**What you need to do**
Copy every record that appears below, exactly as it stands.
________
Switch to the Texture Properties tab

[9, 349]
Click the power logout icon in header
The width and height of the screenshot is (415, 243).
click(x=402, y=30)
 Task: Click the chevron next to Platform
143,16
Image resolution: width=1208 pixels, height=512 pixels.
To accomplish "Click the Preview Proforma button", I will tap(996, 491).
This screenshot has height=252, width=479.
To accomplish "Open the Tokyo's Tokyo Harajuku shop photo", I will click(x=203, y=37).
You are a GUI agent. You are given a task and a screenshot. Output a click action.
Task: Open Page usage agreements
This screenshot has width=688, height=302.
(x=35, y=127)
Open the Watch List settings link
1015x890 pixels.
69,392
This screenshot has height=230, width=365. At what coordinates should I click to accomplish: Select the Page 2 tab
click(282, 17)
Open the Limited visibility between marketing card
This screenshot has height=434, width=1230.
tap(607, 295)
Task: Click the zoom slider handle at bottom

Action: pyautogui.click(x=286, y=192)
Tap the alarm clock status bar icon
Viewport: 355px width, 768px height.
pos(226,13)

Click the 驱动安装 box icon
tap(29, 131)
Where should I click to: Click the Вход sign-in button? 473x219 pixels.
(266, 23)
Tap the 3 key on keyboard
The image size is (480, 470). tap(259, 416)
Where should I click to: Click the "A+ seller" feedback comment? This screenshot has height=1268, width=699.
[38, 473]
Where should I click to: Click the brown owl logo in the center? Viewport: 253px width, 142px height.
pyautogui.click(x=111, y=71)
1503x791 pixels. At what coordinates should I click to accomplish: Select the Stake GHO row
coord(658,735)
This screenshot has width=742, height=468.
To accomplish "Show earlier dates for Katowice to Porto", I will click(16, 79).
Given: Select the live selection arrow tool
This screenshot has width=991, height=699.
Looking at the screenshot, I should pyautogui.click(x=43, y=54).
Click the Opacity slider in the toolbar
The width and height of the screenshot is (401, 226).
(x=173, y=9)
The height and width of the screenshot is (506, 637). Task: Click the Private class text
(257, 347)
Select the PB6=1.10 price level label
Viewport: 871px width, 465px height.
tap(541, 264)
________
**Answer to the problem**
Switch to the Texture Properties tab

[9, 349]
Click the power logout icon in header
The width and height of the screenshot is (415, 243).
click(x=402, y=30)
 Task: Click the chevron next to Platform
143,16
Image resolution: width=1208 pixels, height=512 pixels.
To accomplish "Click the Preview Proforma button", I will tap(996, 491).
This screenshot has height=252, width=479.
To accomplish "Open the Tokyo's Tokyo Harajuku shop photo", I will click(x=203, y=37).
You are a GUI agent. You are given a task and a screenshot. Output a click action.
Task: Open Page usage agreements
This screenshot has width=688, height=302.
(x=35, y=127)
Open the Watch List settings link
1015x890 pixels.
69,392
This screenshot has height=230, width=365. At what coordinates should I click to accomplish: Select the Page 2 tab
click(282, 17)
Open the Limited visibility between marketing card
This screenshot has height=434, width=1230.
tap(607, 295)
Task: Click the zoom slider handle at bottom

Action: pyautogui.click(x=286, y=192)
Tap the alarm clock status bar icon
Viewport: 355px width, 768px height.
pos(226,13)

Click the 驱动安装 box icon
tap(29, 131)
Where should I click to: Click the Вход sign-in button? 473x219 pixels.
(266, 23)
Tap the 3 key on keyboard
The image size is (480, 470). tap(259, 416)
Where should I click to: Click the "A+ seller" feedback comment? This screenshot has height=1268, width=699.
[38, 473]
Where should I click to: Click the brown owl logo in the center? Viewport: 253px width, 142px height.
pyautogui.click(x=111, y=71)
1503x791 pixels. At what coordinates should I click to accomplish: Select the Stake GHO row
coord(658,735)
This screenshot has width=742, height=468.
To accomplish "Show earlier dates for Katowice to Porto", I will click(16, 79).
Given: Select the live selection arrow tool
This screenshot has width=991, height=699.
Looking at the screenshot, I should pyautogui.click(x=43, y=54).
Click the Opacity slider in the toolbar
The width and height of the screenshot is (401, 226).
(x=173, y=9)
The height and width of the screenshot is (506, 637). Task: Click the Private class text
(257, 347)
Select the PB6=1.10 price level label
Viewport: 871px width, 465px height.
tap(541, 264)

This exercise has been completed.